I’ve struggled with accepting my body as it is.
Yesterday, I had an epiphany.
Why in the world would I think I could just manipulate my body the way I would do with ingredients in a recipe? It sounds kind of absurd when I utter the words out loud, “I want to take a bit off here and here and maybe add some there.” I often catch myself thinking, “If only I had less fat or rolls in my midsection, I’d be more exquisite, beautiful, or acceptable.”
People, including celebrities, try to do get rid of parts of their bodies they don’t like all the time. There’s liposuction, extra targeted exercise, various diets, all kinds of things we do to our bodies to try and get what we want.
But, is that what we should be doing?
I’m beginning to think we have our focus all wrong.
Even those who get somewhat close to achieving targeted manipulations get Photo Shopped or still don’t feel joyful or that they’ve done enough.
I’ve decided, I’m going to try and focus on what my body’s supposed to do and what it has done.
My body will never, ever qualify for a Paris runway.
But, it has achieved plenty of other noteworthy accomplishments:
- At one point, it was able to dead-lift 220 pounds.
- It has grown, developed, and delivered four children into the world.
- In one of those pregnancies, my body grew two babies and delivered full-term, singleton-weight babies — 7 pounds, 9.1 ounces and 6 pounds, 14.1 ounces — into the world without complication.
- It nursed all the babies for a decent period of time: 18 months, 3.5 years, and 6+ years. And, in the first two cases, I stopped only because I was pregnant and was strongly advised to stop.
- It survived a 15-17 pound drop in weight in a 2-3 year period, when my life was super stressful, and I didn’t have the presence of mind to eat well or to take care of my body.
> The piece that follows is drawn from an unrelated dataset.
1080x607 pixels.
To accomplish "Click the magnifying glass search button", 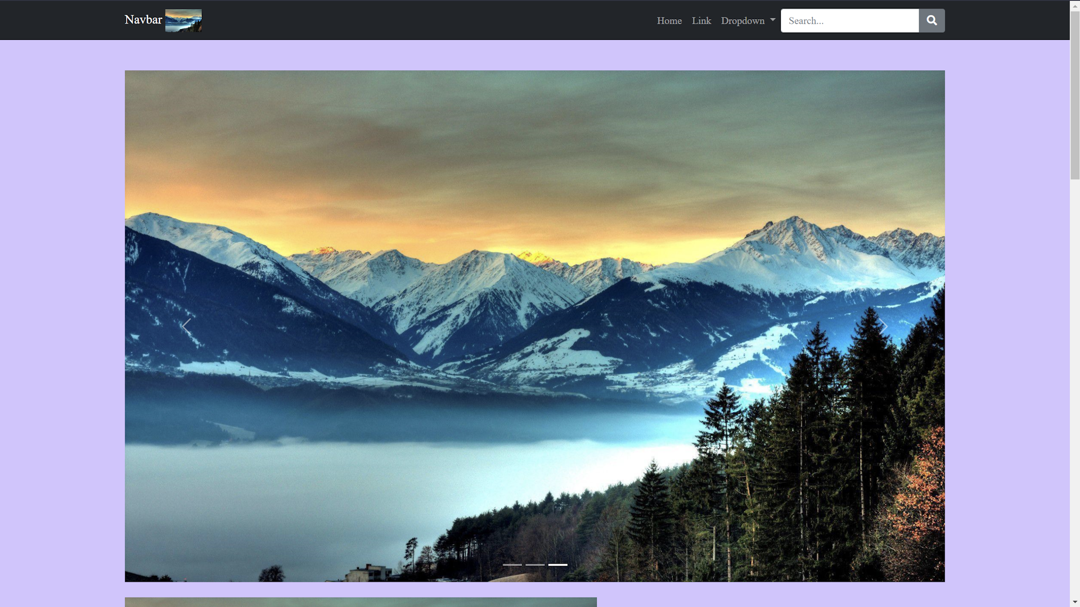I will tap(932, 21).
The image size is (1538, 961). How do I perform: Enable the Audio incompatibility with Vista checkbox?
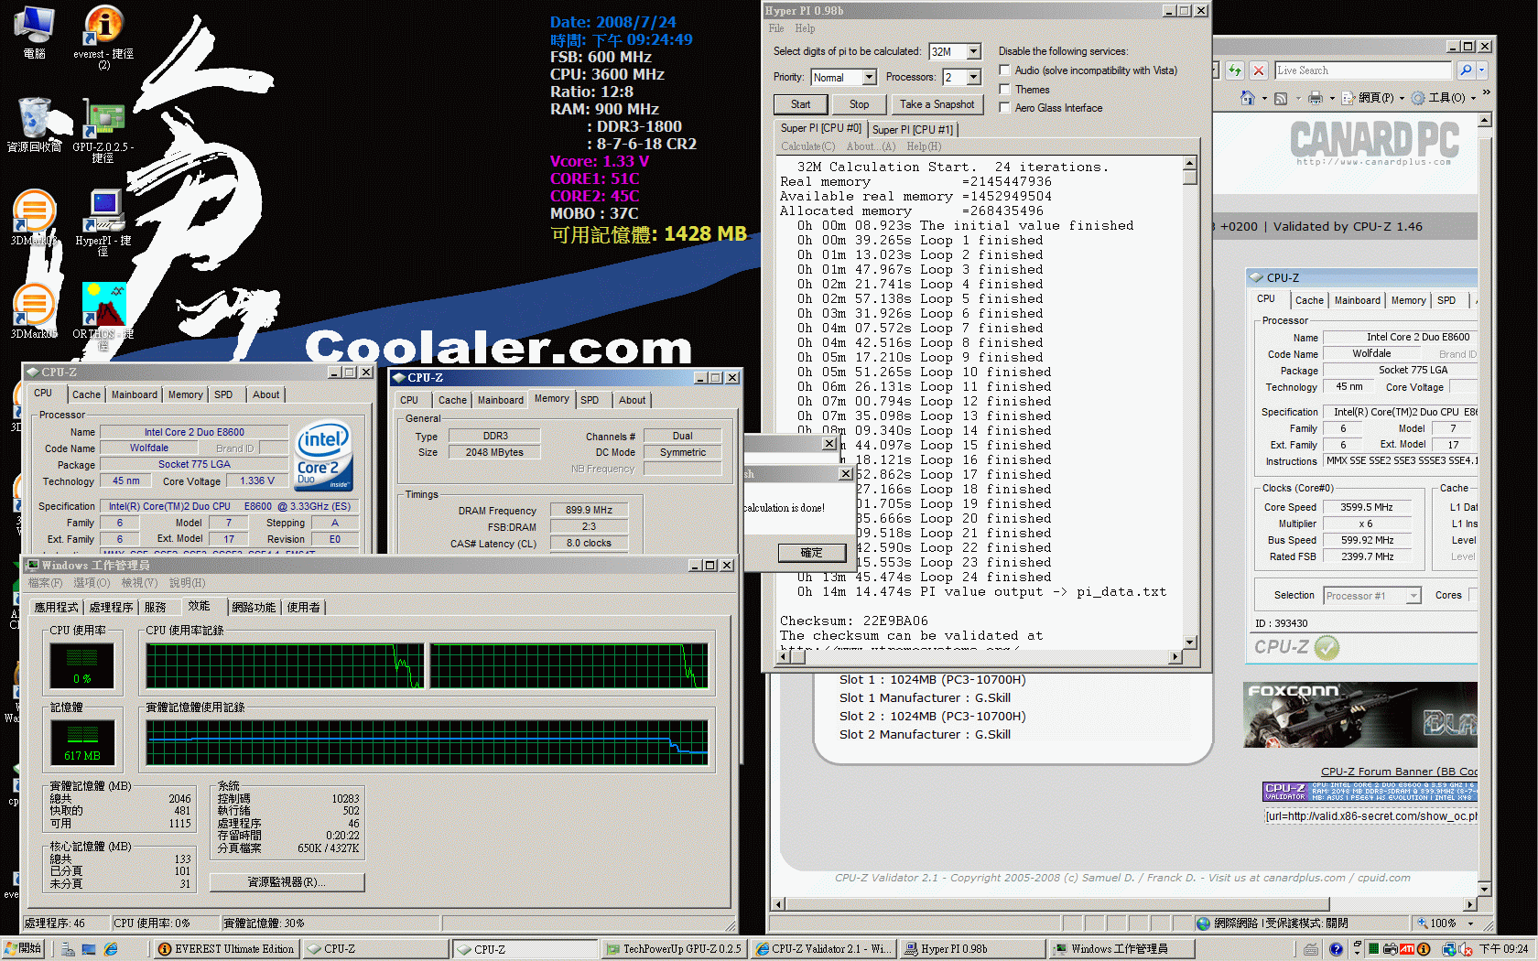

- Once I reached a better place, my breasts not only recuperated from the pregnancies, nursing babies, and getting older, but they grew! I had problems accepting that at first. I’ve never understood women who purposely augment them quite a bit by getting breast implants. Anyway, I’m learning to be okay with them.
- My body keeps up with four busy children, work, and other responsibilities every single day.
I think that’s pretty good.
I have stretch marks and extra skin and fat from making babies and carrying them full-term. So what? They’re like badges of honor and battle scars, that show what my body has accomplished and done.
I’m thinking, if anyone disapproves of me or my body, their company isn’t worth keeping.
That isn’t to say I don’t dress as my artist or writer self. I love colors, patterns, skirts, scarves, necklaces, and other accessories. Adding those make dressing fun and exciting.
At the end of the day, I’m proud of what my body has done for me, in all its glory and magnificence.